(A run of items)
* * * *

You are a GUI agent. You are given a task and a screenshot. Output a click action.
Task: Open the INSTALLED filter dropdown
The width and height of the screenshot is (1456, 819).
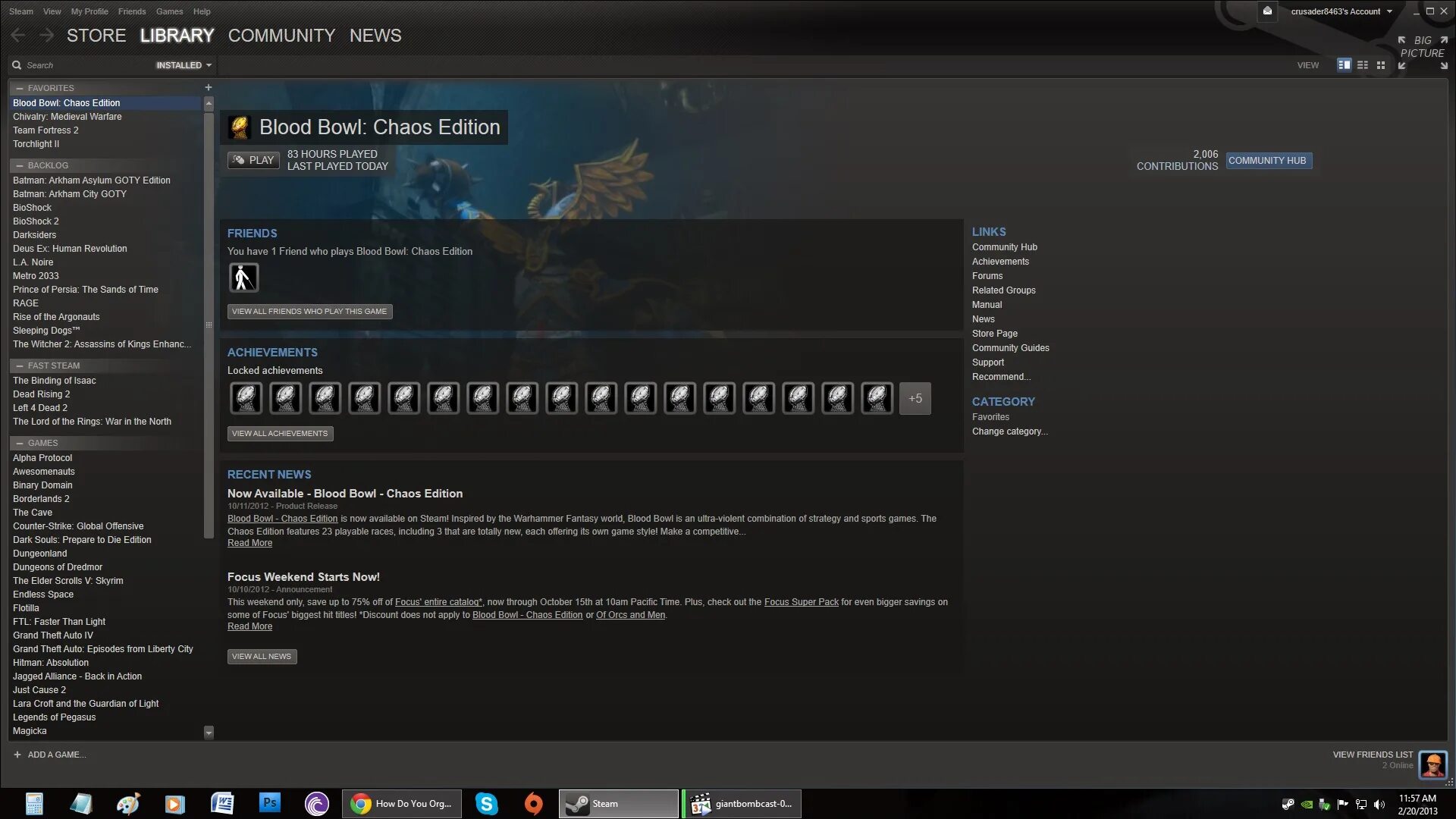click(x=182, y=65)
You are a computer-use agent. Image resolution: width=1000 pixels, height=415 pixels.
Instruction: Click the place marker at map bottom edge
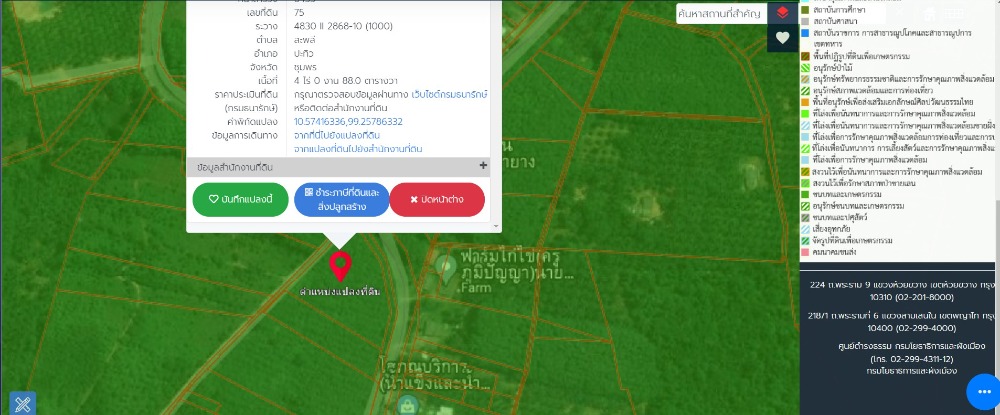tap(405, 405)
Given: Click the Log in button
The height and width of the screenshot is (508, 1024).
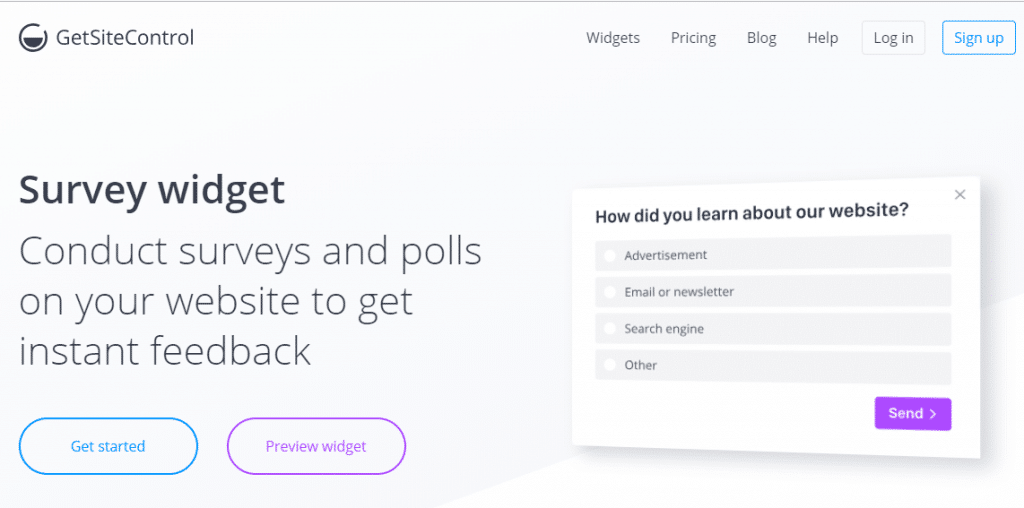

* * * *

SHORT PROBLEM ▸
Reproduce every line of the items above, requests included, and omit the pictures. Multiply each coordinate in the answers by 2.45 and round to the nearest whole number, with halves rounded up.

THE REPLY ▸
You are a GUI agent. You are given a task and a screenshot. Output a click action.
Task: Open the INSTALLED filter dropdown
The width and height of the screenshot is (1456, 819).
click(x=446, y=159)
You are a computer-use agent. Image resolution: width=1000 pixels, height=415 pixels.
Instruction: Click the place marker at map bottom edge
tap(992, 992)
Given: Click the Log in button
The height and width of the screenshot is (508, 1024).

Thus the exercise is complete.